Shared by

Karly Blair
Holistic Nutrition Specialist
"Eat Whole, Live Whole"
Chicken Parmesan
Omni-Wholetarian RecipePaleo-Wholetarian RecipeGluten-Free Recipe
Breaded and Gluten Free – So Good!

Healthy Chicken Parmesan Recipe

Got to love this recipe. It is gluten-free, lighter than average on the cheese and full of flavor.

Chicken Parmesan
Yield: 6
  • 2 eggs, beaten
  • 1½ cups seasoned meal crumbs (see recipe below)
  • 3 chicken breasts, skinless, boneless, halved making 6 total
  • 1 Tbsp coconut oil
  • 12 oz pasta sauce
  • ½ cup Parmesan cheese, shredded
Meal Crumbs Ingredients
  • ½ cup flax meal (ground flax seeds)
  • ½ cup almond meal (ground almonds)
  • ½ cup Parmesan cheese, shredded
  • 2 tsp Oregano
  • 2 tsp Sea Salt
For the meal crumbs
  1. Purchase ground flax or almond meal or grind your own.
  2. Just add the flax seeds or almond seeds in a high powered blender or coffee grinder (one not used for coffee).
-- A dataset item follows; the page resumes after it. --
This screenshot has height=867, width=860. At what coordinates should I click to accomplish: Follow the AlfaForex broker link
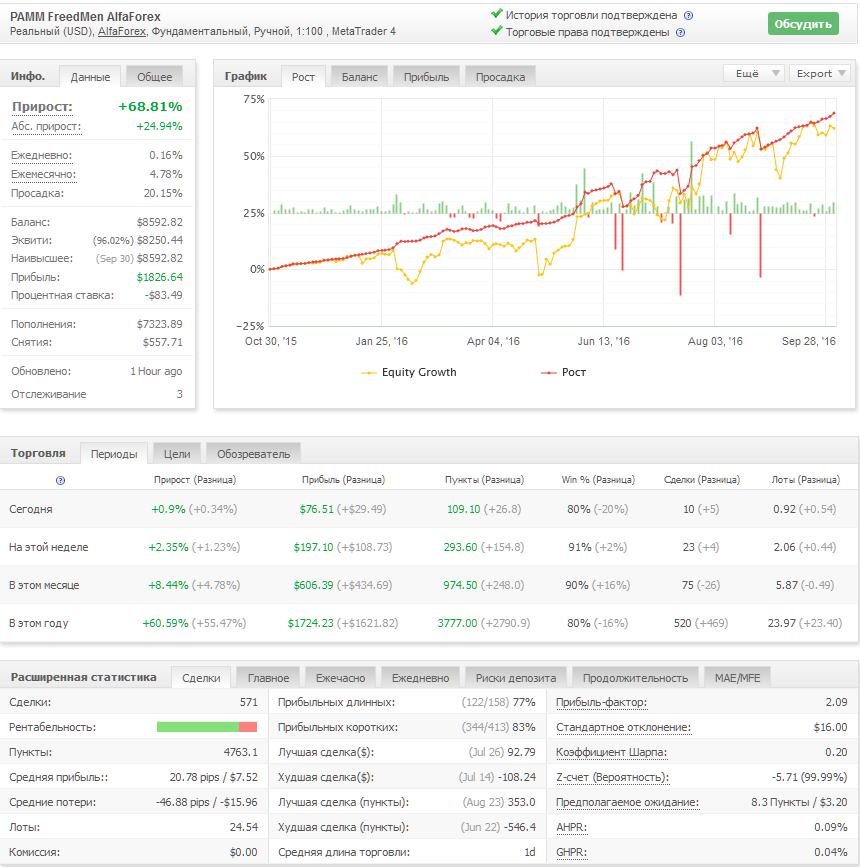(x=122, y=32)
Do not over grind or it will turn to a butter.
  3. Hand stir all the ingredients together.
For the Parmesan Chicken
  1. Whisk or beat eggs and pour into a shallow dish or bowl.
  2. Mix together the meal crumb ingredients and place in another shallow dish or bowl.
  3. Dip chicken breasts into beaten egg, covering all sides, then into meal crumb mixture coating all sides.
  4. Heat oil in a skillet over medium high heat. Place the coated chicken in skillet and saute for about 8 to 10 minutes on each side. Check to make sure chicken is thoroughly cooked through and juices run clear.
  5. Heat up pasta sauce in a pan.
  6. Plate a serving by placing the breaded chicken on the plate, then the hot pasta sauce, and top with a sprinkle of shredded Parmesan cheese.